GIVEN DATA START

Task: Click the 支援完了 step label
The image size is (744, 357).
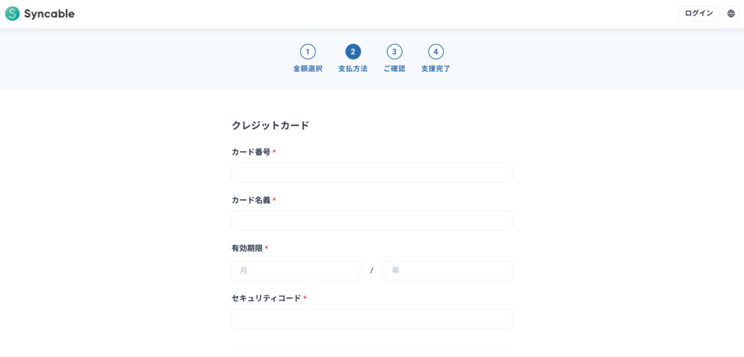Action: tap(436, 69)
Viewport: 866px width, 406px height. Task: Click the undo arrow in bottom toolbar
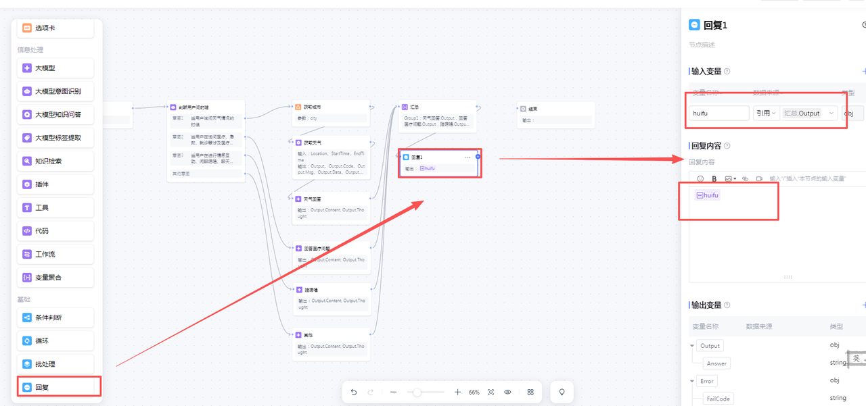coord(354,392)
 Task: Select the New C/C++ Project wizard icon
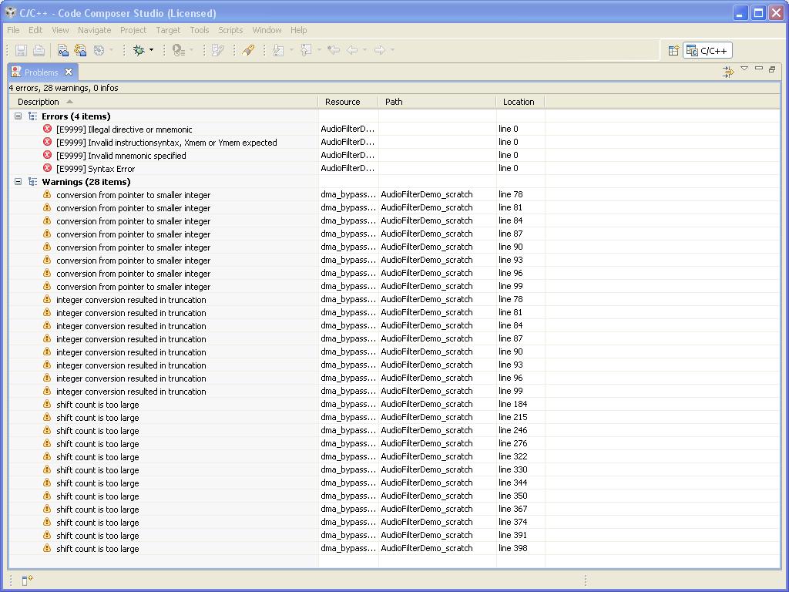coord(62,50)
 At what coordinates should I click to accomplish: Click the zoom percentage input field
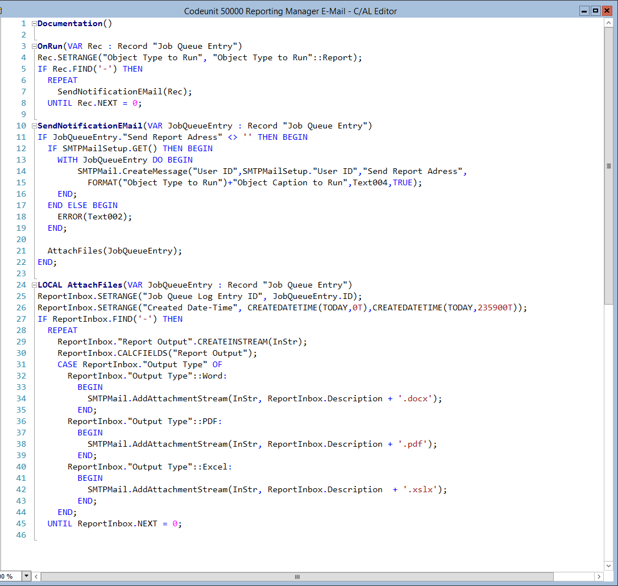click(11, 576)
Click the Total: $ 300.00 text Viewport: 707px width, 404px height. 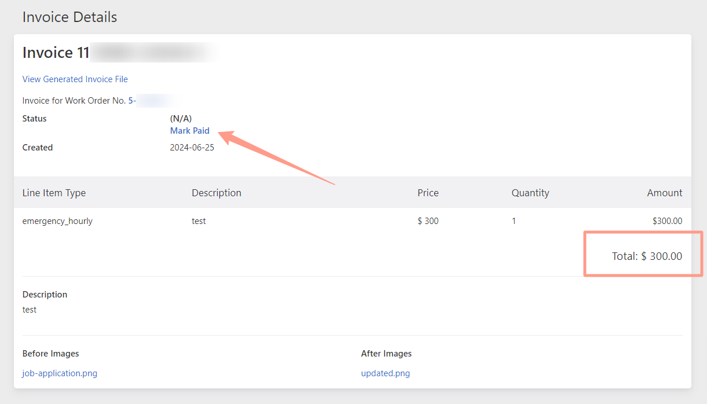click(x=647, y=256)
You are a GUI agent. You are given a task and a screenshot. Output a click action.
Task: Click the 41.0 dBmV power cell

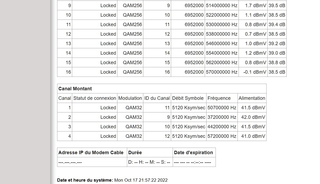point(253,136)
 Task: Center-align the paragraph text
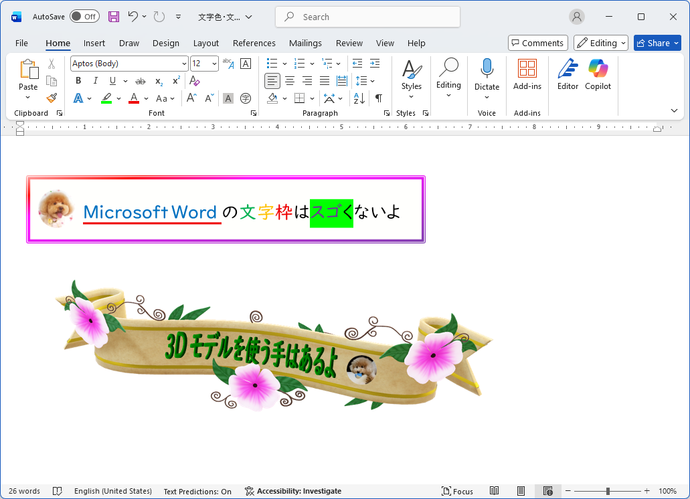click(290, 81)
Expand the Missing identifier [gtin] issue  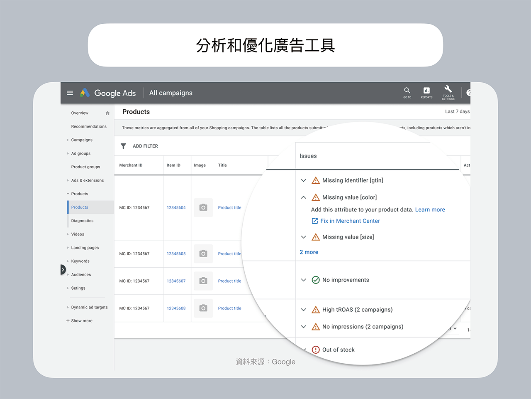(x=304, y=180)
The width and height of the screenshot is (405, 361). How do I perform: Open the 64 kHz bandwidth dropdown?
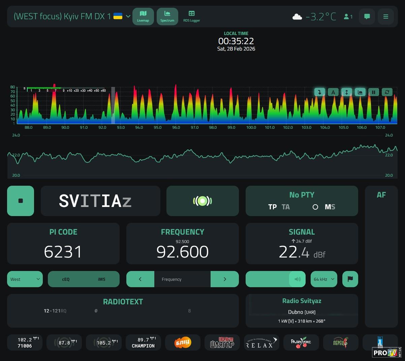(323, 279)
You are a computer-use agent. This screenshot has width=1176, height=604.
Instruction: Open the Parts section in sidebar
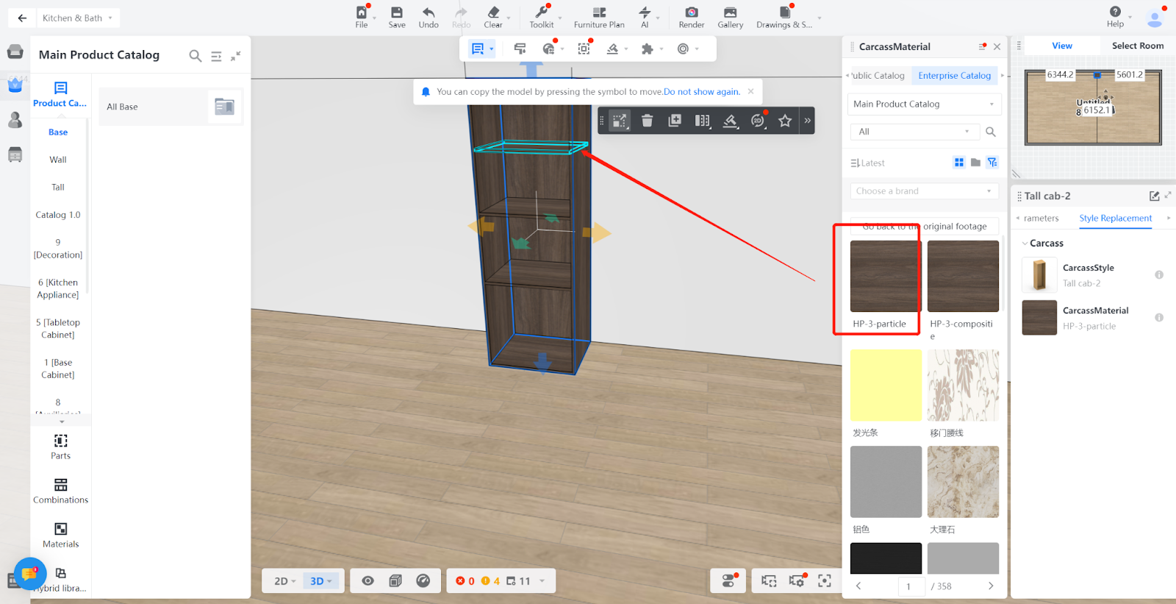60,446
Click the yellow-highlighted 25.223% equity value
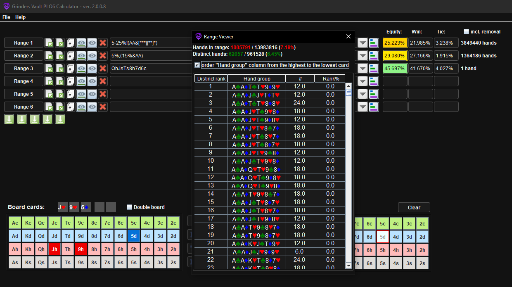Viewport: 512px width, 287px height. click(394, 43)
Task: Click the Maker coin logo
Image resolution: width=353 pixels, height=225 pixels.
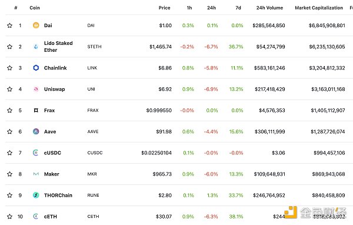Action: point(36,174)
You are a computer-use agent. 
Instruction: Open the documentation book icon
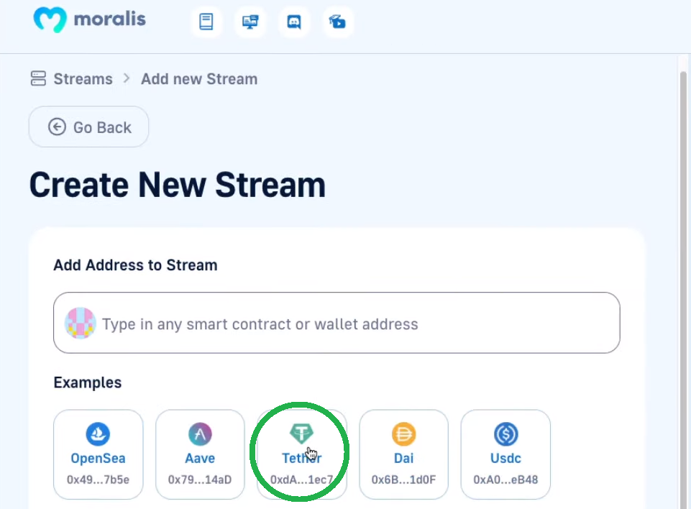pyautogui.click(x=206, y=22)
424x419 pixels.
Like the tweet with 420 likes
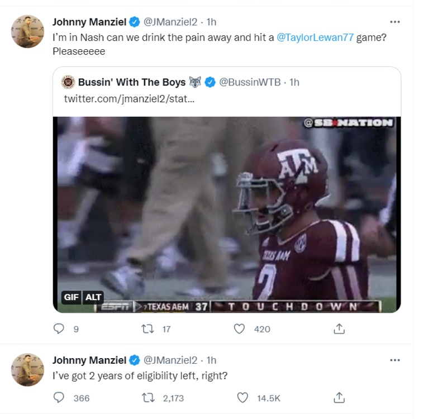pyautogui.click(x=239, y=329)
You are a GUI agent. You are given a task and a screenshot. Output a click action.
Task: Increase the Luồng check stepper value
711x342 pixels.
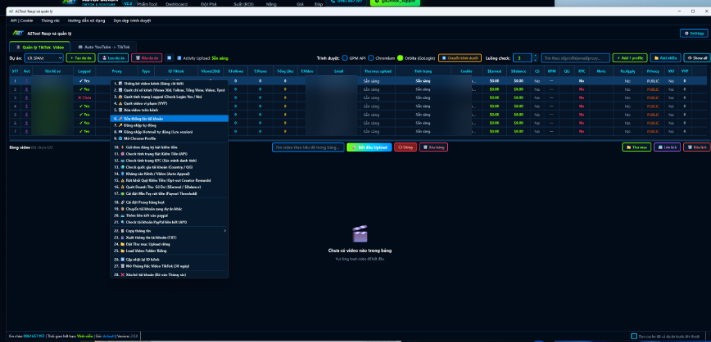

GIVEN DATA END

▶ _ACTIVITY_
Reproduce word for word the lines from the one containing "The width and" through the end of the data, both ends kept. Drop the pictures.

▶ _SOLVED PROBLEM_
The width and height of the screenshot is (405, 361). How do I perform: Open the 64 kHz bandwidth dropdown?
(323, 279)
You are a computer-use agent. This screenshot has width=1176, height=604.
Instruction: Open the Parts section in sidebar
60,446
Click the yellow-highlighted 25.223% equity value
Viewport: 512px width, 287px height. click(394, 43)
Task: Click the Maker coin logo
Image resolution: width=353 pixels, height=225 pixels.
Action: point(36,174)
You are a computer-use agent. 
Instruction: Open the documentation book icon
pyautogui.click(x=206, y=22)
424x419 pixels.
Like the tweet with 420 likes
pyautogui.click(x=239, y=329)
You are a GUI agent. You are given a task and a screenshot. Output a click action.
Task: Increase the Luồng check stepper value
711x342 pixels.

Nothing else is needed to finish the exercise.